- **Directive**
Copy each of the following rows back verbatim, without changing a single character.

- **Listed records**

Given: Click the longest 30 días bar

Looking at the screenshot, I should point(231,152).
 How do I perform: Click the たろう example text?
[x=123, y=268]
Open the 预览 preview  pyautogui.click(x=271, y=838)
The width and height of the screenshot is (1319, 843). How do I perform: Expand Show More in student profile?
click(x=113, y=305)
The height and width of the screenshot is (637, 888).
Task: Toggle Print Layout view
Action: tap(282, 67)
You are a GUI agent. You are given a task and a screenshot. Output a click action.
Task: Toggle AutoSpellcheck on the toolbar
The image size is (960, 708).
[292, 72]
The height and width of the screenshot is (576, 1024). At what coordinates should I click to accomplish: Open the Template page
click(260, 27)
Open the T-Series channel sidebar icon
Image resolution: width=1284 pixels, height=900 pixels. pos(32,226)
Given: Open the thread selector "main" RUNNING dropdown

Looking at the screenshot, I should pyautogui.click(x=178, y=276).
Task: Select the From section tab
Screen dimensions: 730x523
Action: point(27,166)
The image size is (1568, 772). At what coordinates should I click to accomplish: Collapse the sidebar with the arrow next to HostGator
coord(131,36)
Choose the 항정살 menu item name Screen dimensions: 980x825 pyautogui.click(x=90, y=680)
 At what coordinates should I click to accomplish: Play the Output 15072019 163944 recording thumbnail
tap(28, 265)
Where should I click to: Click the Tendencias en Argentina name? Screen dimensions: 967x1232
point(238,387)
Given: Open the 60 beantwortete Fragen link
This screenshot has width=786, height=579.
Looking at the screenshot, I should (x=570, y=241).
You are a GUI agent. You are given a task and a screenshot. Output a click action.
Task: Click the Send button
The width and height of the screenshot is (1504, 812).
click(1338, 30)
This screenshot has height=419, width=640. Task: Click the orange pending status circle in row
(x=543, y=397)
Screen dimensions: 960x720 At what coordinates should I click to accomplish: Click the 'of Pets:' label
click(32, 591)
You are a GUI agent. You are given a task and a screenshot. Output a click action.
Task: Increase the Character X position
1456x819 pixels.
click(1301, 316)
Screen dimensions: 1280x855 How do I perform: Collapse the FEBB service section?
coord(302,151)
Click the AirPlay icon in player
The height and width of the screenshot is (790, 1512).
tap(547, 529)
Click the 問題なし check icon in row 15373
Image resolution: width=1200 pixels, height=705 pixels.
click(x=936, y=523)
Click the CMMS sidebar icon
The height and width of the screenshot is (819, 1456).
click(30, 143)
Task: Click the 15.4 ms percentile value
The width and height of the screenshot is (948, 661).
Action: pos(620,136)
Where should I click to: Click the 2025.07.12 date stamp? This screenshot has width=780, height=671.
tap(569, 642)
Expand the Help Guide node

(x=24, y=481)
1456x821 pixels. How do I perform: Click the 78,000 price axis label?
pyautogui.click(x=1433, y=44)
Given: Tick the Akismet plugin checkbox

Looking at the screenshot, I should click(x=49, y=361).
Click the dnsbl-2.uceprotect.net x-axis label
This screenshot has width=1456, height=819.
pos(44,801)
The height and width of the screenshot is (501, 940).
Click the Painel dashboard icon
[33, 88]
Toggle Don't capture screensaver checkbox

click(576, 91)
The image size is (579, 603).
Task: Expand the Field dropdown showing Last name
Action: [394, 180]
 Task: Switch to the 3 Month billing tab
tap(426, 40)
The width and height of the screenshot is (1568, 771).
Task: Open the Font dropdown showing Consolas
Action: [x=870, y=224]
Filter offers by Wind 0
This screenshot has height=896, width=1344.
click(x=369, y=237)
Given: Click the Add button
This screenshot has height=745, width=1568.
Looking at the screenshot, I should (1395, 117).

- **Task response**
Given: Click the longest 30 días bar

Looking at the screenshot, I should point(231,152).
 How do I perform: Click the たろう example text?
[x=123, y=268]
Open the 预览 preview  pyautogui.click(x=271, y=838)
The width and height of the screenshot is (1319, 843). How do I perform: Expand Show More in student profile?
click(x=113, y=305)
The height and width of the screenshot is (637, 888).
Task: Toggle Print Layout view
Action: tap(282, 67)
You are a GUI agent. You are given a task and a screenshot. Output a click action.
Task: Toggle AutoSpellcheck on the toolbar
The image size is (960, 708).
[292, 72]
The height and width of the screenshot is (576, 1024). At what coordinates should I click to accomplish: Open the Template page
click(260, 27)
Open the T-Series channel sidebar icon
Image resolution: width=1284 pixels, height=900 pixels. pos(32,226)
Given: Open the thread selector "main" RUNNING dropdown

Looking at the screenshot, I should pyautogui.click(x=178, y=276).
Task: Select the From section tab
Screen dimensions: 730x523
Action: point(27,166)
The image size is (1568, 772). At what coordinates should I click to accomplish: Collapse the sidebar with the arrow next to HostGator
coord(131,36)
Choose the 항정살 menu item name Screen dimensions: 980x825 pyautogui.click(x=90, y=680)
 At what coordinates should I click to accomplish: Play the Output 15072019 163944 recording thumbnail
tap(28, 265)
Where should I click to: Click the Tendencias en Argentina name? Screen dimensions: 967x1232
point(238,387)
Given: Open the 60 beantwortete Fragen link
This screenshot has width=786, height=579.
Looking at the screenshot, I should (x=570, y=241).
You are a GUI agent. You are given a task and a screenshot. Output a click action.
Task: Click the Send button
The width and height of the screenshot is (1504, 812).
click(1338, 30)
This screenshot has height=419, width=640. Task: Click the orange pending status circle in row
(x=543, y=397)
Screen dimensions: 960x720 At what coordinates should I click to accomplish: Click the 'of Pets:' label
click(32, 591)
You are a GUI agent. You are given a task and a screenshot. Output a click action.
Task: Increase the Character X position
1456x819 pixels.
click(1301, 316)
Screen dimensions: 1280x855 How do I perform: Collapse the FEBB service section?
coord(302,151)
Click the AirPlay icon in player
The height and width of the screenshot is (790, 1512).
tap(547, 529)
Click the 問題なし check icon in row 15373
Image resolution: width=1200 pixels, height=705 pixels.
click(x=936, y=523)
Click the CMMS sidebar icon
The height and width of the screenshot is (819, 1456).
click(30, 143)
Task: Click the 15.4 ms percentile value
The width and height of the screenshot is (948, 661).
Action: pos(620,136)
Where should I click to: Click the 2025.07.12 date stamp? This screenshot has width=780, height=671.
tap(569, 642)
Expand the Help Guide node

(x=24, y=481)
1456x821 pixels. How do I perform: Click the 78,000 price axis label?
pyautogui.click(x=1433, y=44)
Given: Tick the Akismet plugin checkbox

Looking at the screenshot, I should click(x=49, y=361).
Click the dnsbl-2.uceprotect.net x-axis label
This screenshot has width=1456, height=819.
pos(44,801)
The height and width of the screenshot is (501, 940).
Click the Painel dashboard icon
[33, 88]
Toggle Don't capture screensaver checkbox

click(576, 91)
The image size is (579, 603).
Task: Expand the Field dropdown showing Last name
Action: [394, 180]
 Task: Switch to the 3 Month billing tab
tap(426, 40)
The width and height of the screenshot is (1568, 771).
Task: Open the Font dropdown showing Consolas
Action: [x=870, y=224]
Filter offers by Wind 0
This screenshot has height=896, width=1344.
click(x=369, y=237)
Given: Click the Add button
This screenshot has height=745, width=1568.
Looking at the screenshot, I should (1395, 117).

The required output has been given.